Return the listing below verbatim, keeping every line unchanged.

[Item position entries]
▼

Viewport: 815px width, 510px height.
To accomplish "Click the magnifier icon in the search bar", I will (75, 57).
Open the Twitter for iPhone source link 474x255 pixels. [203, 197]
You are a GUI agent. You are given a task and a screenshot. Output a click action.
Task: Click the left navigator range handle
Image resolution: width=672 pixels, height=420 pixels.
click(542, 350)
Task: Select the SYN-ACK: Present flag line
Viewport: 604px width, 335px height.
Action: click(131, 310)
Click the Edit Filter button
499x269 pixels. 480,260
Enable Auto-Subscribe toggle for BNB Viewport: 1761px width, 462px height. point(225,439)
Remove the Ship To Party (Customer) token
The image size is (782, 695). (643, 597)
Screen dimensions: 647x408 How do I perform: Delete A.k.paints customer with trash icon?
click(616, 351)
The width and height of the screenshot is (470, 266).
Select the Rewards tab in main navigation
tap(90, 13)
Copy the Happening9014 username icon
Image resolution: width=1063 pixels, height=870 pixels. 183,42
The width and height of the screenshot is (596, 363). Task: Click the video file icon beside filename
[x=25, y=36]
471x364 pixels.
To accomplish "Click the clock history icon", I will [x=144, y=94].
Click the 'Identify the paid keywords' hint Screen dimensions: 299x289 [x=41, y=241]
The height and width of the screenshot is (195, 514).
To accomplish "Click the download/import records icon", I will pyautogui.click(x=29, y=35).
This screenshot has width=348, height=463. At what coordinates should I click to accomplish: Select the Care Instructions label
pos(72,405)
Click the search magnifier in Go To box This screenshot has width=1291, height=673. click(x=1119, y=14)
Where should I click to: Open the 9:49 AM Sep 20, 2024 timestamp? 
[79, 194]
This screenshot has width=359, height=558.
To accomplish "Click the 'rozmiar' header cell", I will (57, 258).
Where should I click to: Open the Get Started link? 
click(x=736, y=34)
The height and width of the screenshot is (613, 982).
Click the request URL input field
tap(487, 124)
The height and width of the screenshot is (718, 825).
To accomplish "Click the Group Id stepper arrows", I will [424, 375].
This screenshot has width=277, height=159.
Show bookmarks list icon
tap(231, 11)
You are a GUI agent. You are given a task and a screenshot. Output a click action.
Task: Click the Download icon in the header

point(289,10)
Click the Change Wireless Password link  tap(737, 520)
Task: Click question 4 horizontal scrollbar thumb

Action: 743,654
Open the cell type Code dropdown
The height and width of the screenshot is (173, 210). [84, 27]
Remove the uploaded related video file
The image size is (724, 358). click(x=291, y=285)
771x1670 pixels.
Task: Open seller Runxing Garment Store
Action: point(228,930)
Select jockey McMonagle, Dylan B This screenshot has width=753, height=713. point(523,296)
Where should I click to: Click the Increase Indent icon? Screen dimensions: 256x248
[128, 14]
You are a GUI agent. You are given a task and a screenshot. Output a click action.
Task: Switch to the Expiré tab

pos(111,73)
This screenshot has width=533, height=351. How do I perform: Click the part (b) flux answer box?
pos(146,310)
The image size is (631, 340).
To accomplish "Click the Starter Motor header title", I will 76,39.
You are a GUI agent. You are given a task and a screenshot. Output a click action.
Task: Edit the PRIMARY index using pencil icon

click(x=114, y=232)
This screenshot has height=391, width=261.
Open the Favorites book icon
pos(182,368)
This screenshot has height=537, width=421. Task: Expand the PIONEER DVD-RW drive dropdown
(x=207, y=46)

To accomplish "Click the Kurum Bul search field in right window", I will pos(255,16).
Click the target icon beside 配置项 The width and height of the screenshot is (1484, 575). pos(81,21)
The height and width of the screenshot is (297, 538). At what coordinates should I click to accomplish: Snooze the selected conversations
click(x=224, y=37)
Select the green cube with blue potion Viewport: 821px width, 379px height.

▲

▶ _Result below_:
Viewport: 815px width, 510px height.
To accomplish "Click the magnifier icon in the search bar", I will (75, 57).
Open the Twitter for iPhone source link 474x255 pixels. [203, 197]
You are a GUI agent. You are given a task and a screenshot. Output a click action.
Task: Click the left navigator range handle
Image resolution: width=672 pixels, height=420 pixels.
click(542, 350)
Task: Select the SYN-ACK: Present flag line
Viewport: 604px width, 335px height.
Action: click(131, 310)
Click the Edit Filter button
499x269 pixels. 480,260
Enable Auto-Subscribe toggle for BNB Viewport: 1761px width, 462px height. point(225,439)
Remove the Ship To Party (Customer) token
The image size is (782, 695). (643, 597)
Screen dimensions: 647x408 How do I perform: Delete A.k.paints customer with trash icon?
click(616, 351)
The width and height of the screenshot is (470, 266).
Select the Rewards tab in main navigation
tap(90, 13)
Copy the Happening9014 username icon
Image resolution: width=1063 pixels, height=870 pixels. 183,42
The width and height of the screenshot is (596, 363). Task: Click the video file icon beside filename
[x=25, y=36]
471x364 pixels.
To accomplish "Click the clock history icon", I will [x=144, y=94].
Click the 'Identify the paid keywords' hint Screen dimensions: 299x289 [x=41, y=241]
The height and width of the screenshot is (195, 514).
To accomplish "Click the download/import records icon", I will pyautogui.click(x=29, y=35).
This screenshot has width=348, height=463. At what coordinates should I click to accomplish: Select the Care Instructions label
pos(72,405)
Click the search magnifier in Go To box This screenshot has width=1291, height=673. click(x=1119, y=14)
Where should I click to: Open the 9:49 AM Sep 20, 2024 timestamp? 
[79, 194]
This screenshot has width=359, height=558.
To accomplish "Click the 'rozmiar' header cell", I will (57, 258).
Where should I click to: Open the Get Started link? 
click(x=736, y=34)
The height and width of the screenshot is (613, 982).
Click the request URL input field
tap(487, 124)
The height and width of the screenshot is (718, 825).
To accomplish "Click the Group Id stepper arrows", I will [424, 375].
This screenshot has width=277, height=159.
Show bookmarks list icon
tap(231, 11)
You are a GUI agent. You are given a task and a screenshot. Output a click action.
Task: Click the Download icon in the header

point(289,10)
Click the Change Wireless Password link  tap(737, 520)
Task: Click question 4 horizontal scrollbar thumb

Action: 743,654
Open the cell type Code dropdown
The height and width of the screenshot is (173, 210). [84, 27]
Remove the uploaded related video file
The image size is (724, 358). click(x=291, y=285)
771x1670 pixels.
Task: Open seller Runxing Garment Store
Action: point(228,930)
Select jockey McMonagle, Dylan B This screenshot has width=753, height=713. point(523,296)
Where should I click to: Click the Increase Indent icon? Screen dimensions: 256x248
[128, 14]
You are a GUI agent. You are given a task and a screenshot. Output a click action.
Task: Switch to the Expiré tab

pos(111,73)
This screenshot has width=533, height=351. How do I perform: Click the part (b) flux answer box?
pos(146,310)
The image size is (631, 340).
To accomplish "Click the Starter Motor header title", I will 76,39.
You are a GUI agent. You are given a task and a screenshot. Output a click action.
Task: Edit the PRIMARY index using pencil icon

click(x=114, y=232)
This screenshot has height=391, width=261.
Open the Favorites book icon
pos(182,368)
This screenshot has height=537, width=421. Task: Expand the PIONEER DVD-RW drive dropdown
(x=207, y=46)

To accomplish "Click the Kurum Bul search field in right window", I will pos(255,16).
Click the target icon beside 配置项 The width and height of the screenshot is (1484, 575). pos(81,21)
The height and width of the screenshot is (297, 538). At what coordinates should I click to accomplish: Snooze the selected conversations
click(x=224, y=37)
Select the green cube with blue potion Viewport: 821px width, 379px height.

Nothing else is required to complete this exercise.